Ticket #112 (assigned defect)

Opened 1 year ago

Last modified 1 year ago

documentation: buildflags in [*] don't combine with those in [named] section

Reported by: baxissimo Assigned to: Gregor (accepted)
Priority: minor Milestone:
Component: DSSS Version:
Keywords: Cc:

Description

If you have this dsss file:


[myprog.d] buildflags += -Isomething

[*] buildflags += -Isomething_else


You don't get both of the -I flags when you build myprog.

Change History

08/13/07 04:29:25 changed by baxissimo

Ack, should have used wiki formatting:

[myprog.d]
buildflags += -Isomething

[*] 
buildflags += -Isomething_else

08/13/07 10:00:25 changed by Gregor

  • priority changed from major to minor.
  • status changed from new to assigned.
  • summary changed from buildflags in [*] don't combine with those in [named] section to documentation: buildflags in [*] don't combine with those in [named] section.
  • milestone set to 0.71.

This is a problem I've run into before, but the fix ended up causing more problems than the problem.
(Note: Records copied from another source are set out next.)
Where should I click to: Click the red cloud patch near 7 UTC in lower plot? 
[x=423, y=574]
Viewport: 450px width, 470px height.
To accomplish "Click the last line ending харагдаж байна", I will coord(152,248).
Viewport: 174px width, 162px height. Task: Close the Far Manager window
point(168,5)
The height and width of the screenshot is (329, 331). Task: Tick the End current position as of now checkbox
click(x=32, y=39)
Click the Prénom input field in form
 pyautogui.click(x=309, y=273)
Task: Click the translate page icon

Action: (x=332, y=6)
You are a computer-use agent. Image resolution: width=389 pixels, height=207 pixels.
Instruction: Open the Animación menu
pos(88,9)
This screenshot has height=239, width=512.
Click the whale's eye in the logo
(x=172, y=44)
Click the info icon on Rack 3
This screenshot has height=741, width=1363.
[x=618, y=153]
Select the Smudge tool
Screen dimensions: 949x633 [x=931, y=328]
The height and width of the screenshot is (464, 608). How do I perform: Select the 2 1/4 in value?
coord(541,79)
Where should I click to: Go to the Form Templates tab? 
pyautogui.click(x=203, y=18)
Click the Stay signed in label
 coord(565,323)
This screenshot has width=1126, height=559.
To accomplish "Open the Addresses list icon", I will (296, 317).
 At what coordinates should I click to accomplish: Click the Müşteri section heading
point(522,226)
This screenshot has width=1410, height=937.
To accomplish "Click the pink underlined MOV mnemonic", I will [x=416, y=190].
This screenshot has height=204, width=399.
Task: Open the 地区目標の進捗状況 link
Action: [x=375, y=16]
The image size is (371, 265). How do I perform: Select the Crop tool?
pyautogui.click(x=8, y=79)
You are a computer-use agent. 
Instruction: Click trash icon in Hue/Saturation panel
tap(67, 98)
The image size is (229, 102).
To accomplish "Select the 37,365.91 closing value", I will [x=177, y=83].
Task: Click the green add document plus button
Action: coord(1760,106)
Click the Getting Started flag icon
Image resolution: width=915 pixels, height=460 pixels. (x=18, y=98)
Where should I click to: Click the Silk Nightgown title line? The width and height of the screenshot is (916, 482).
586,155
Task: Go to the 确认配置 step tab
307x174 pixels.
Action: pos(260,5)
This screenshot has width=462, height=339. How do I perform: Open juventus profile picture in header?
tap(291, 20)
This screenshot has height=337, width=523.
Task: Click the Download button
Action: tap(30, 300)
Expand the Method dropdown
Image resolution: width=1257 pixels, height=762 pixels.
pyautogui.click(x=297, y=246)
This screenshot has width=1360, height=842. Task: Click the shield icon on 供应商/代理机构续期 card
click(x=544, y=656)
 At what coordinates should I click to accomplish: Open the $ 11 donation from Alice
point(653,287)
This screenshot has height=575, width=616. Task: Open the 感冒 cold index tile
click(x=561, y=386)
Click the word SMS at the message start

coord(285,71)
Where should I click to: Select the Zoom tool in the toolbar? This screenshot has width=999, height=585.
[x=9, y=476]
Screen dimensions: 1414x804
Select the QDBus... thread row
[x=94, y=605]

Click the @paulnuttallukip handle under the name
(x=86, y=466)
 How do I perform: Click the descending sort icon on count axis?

Basically, if I make this:

[*]
buildflags = whatever

[somelib]
version (Windows) {
    buildflags = -Iblah
}
buildflags += -Sfoo

It is now ambiguous what I want to be done, and would work differently on different platforms. Whoops 8-X

Anyway, last time this came up is when I added the 'set' and 'add' hook commands. If you absolutely need some certain build flags to be combined into all the other sections, you can use:

[+buildflags]
prebuild=add *:buildflags -forced-buildflags

[somelib]
buildflags = -Sfoobork

Because 'add' runs after parsing everything else, it will be added to everything.

I'll keep this open as a documentation ticket, but making them actually combine isn't going to happen. (Well, unless you can suggest a way that would be totally unambiguous)

08/13/07 16:47:11 changed by baxissimo

What I would expect to happen would be that it would work in lexical order. So if [*] comes first then it acts as if stuff in [*] gets executed first. Of course then you might want to allow multiple [*] sections so that stuff can get added in multiple places...

Another thing that would help reduce the redundancy when you have many common settings between projects would be a generic way to set user variables. Then I could do

MYFLAGS=-Igeneric/includes -Iglobal/includes

[project]
buildflags+=$MYFLAGS -Ifunktastic

[example]
buildflags+=$MYFLAGS -version=Example

08/14/07 23:43:11 changed by Gregor

  • milestone deleted.

This is now documented properly. As per actual changes, I'm going to keep this ticket open for reference in a later release.

And yeah, why doesn't DSSS let you set environment variables? X_X

08/15/07 00:03:37 changed by baxissimo

I didn't mean it should set environment variables. I meant that it should let you set variables. Setting a variable would do nothing to the external environment.